The Government has been accused of being "spiteful" after announcing plans to stop public sector workers from automatically paying trade union subscriptions from their salaries.
The "check-off" practice was introduced at a time when many people did not have bank accounts, and before direct debits or internet payments existed.
Ministers say it is time to "get rid of this outdated practice and modernise the relationship between trade unions and their members".
Video report by ITV News Political Correspondent Emily Morgan:
Under the new proposals, to be included in the Trade Union Bill, subscriptions will have to be paid by direct debit from the employee's bank account.
Unions described it as a "political attack" on workers and warned the move will damage industrial relations.

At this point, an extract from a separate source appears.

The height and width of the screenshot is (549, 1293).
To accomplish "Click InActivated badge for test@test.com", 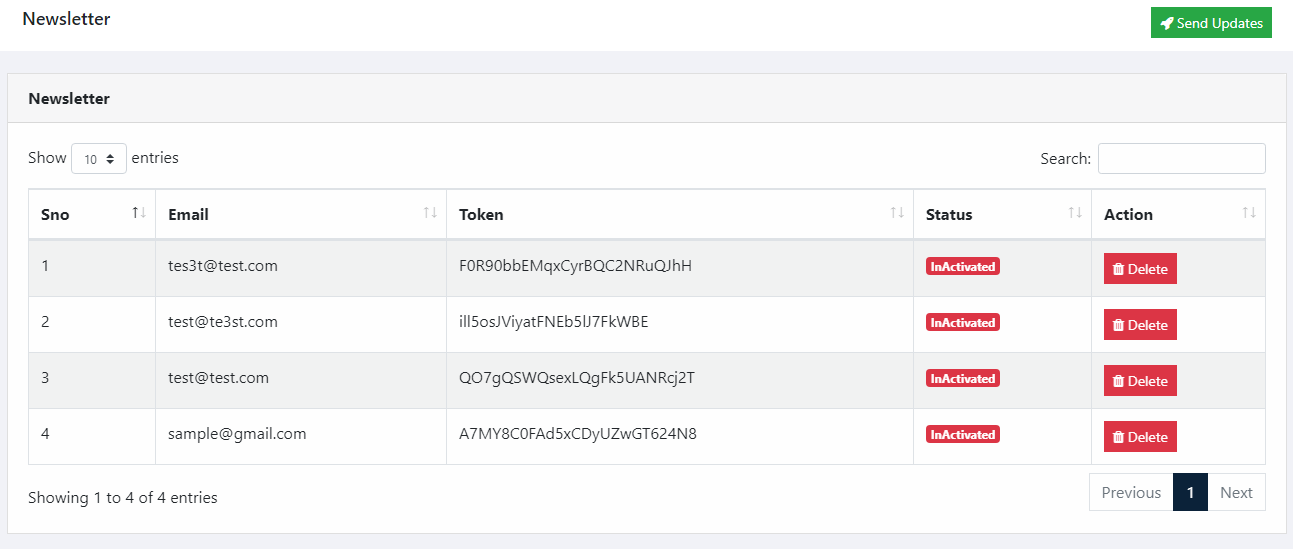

Gail Cartmail, Unite assistant general secretary said: "This government will suffer a backlash from this, for people will see this for what it is - another needless, malicious attack on the people who are the backbone of our public services."
TUC assistant general secretary Paul Nowak said: "Instead of going out of their way to poison industrial relations, the government should engage positively with workers and their representatives for the good of public services and the economy."
"It's a totally unnecessary and vindictive move because it doesn't apply to any other salary based subscriptions like payments to charities", a spokesman for the Public and Commercial Services union said.
Labour also criticised the move as a "mean spirited and ideological attack on the rights of ordinary trade union members in the workplace."
Shadow Cabinet Office minister Jon Ashworth said the party were committed to "check-off" and called on the government to abandon plans to scrap the system.